* _ASSIGNED TASK_
From the records below, please repeat exactly the line that has "Visit the Cruze", the line that has "Screen dimensions: 2560x1342", and every line between them, and nothing else.

..........

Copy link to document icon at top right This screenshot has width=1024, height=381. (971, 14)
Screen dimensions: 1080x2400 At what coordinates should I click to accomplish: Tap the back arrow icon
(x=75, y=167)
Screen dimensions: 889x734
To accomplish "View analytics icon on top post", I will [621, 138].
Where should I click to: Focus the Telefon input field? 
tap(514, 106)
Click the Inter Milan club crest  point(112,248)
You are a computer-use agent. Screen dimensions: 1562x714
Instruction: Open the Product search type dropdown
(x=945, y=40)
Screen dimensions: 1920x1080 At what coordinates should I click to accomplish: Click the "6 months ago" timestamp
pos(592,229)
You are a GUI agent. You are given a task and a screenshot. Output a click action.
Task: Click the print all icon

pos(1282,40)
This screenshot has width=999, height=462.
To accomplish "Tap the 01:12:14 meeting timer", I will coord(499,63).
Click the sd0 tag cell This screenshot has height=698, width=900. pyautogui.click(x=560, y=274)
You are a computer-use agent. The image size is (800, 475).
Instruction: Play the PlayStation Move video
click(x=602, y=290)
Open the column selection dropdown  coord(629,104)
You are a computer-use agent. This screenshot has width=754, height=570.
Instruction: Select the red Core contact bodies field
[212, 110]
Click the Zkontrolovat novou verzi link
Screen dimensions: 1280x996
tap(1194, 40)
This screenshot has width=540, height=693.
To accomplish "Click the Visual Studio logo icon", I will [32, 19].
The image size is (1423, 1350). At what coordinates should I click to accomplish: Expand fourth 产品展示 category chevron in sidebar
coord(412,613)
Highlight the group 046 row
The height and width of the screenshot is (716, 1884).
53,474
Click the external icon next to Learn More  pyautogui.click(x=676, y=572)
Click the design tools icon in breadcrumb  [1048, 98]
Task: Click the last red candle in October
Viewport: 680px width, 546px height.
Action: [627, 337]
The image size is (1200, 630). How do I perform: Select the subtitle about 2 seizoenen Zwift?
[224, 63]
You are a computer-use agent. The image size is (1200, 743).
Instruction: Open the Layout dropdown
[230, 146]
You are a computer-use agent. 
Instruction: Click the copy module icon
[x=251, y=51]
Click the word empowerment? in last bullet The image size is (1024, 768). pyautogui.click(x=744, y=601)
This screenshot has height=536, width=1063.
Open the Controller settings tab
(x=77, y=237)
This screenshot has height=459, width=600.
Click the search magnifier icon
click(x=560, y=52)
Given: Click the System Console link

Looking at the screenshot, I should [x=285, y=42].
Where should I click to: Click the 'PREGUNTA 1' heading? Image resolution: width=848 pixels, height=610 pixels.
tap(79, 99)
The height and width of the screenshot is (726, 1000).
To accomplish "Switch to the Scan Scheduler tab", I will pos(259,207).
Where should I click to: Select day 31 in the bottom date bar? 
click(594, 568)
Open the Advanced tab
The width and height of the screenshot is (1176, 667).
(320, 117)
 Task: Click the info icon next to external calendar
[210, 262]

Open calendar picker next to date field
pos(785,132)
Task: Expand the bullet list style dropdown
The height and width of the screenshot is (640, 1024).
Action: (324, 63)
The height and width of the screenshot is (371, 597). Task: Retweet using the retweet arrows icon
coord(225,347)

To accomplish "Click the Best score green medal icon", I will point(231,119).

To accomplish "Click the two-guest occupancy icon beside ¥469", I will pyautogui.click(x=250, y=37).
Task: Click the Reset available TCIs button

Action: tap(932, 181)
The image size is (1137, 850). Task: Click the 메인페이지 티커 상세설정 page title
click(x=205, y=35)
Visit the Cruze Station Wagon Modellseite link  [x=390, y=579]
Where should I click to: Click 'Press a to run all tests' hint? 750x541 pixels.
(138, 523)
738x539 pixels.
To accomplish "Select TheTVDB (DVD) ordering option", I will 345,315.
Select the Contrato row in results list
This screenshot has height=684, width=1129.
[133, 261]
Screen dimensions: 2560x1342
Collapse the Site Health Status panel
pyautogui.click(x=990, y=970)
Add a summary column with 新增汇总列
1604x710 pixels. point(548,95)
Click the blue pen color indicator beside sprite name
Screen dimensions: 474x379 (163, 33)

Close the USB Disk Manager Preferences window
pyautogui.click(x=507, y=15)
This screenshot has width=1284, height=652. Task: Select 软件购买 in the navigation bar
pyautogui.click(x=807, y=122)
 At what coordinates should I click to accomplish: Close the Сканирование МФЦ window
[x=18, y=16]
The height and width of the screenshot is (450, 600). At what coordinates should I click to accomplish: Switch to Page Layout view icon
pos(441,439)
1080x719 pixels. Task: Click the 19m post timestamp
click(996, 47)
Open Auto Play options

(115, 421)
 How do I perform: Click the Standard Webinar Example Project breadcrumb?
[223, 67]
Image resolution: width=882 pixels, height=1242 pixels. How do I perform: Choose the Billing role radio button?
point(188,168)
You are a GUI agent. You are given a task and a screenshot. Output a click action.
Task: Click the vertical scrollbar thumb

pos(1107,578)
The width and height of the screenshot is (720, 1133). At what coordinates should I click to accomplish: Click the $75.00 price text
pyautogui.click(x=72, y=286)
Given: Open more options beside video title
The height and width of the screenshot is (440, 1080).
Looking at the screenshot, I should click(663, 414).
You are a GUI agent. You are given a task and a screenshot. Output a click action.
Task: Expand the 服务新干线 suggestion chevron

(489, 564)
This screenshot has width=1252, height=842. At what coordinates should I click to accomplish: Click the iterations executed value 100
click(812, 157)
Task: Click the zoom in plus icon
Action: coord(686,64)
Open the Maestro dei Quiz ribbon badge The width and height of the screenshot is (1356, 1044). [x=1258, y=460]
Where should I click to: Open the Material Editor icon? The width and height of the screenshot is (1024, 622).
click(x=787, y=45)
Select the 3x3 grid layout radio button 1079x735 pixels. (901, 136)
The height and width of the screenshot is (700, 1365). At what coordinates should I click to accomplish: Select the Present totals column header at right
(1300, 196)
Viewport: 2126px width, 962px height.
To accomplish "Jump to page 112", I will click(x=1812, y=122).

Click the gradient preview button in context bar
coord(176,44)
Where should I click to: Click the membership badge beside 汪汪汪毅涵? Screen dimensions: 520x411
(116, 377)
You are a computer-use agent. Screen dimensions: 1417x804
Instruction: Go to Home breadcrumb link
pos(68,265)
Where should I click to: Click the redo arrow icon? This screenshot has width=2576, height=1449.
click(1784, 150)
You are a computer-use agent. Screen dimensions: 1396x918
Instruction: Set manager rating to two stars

..........

* _WRITTEN RESPONSE_
Visit the Cruze Station Wagon Modellseite link  [x=390, y=579]
Where should I click to: Click 'Press a to run all tests' hint? 750x541 pixels.
(138, 523)
738x539 pixels.
To accomplish "Select TheTVDB (DVD) ordering option", I will 345,315.
Select the Contrato row in results list
This screenshot has height=684, width=1129.
[133, 261]
Screen dimensions: 2560x1342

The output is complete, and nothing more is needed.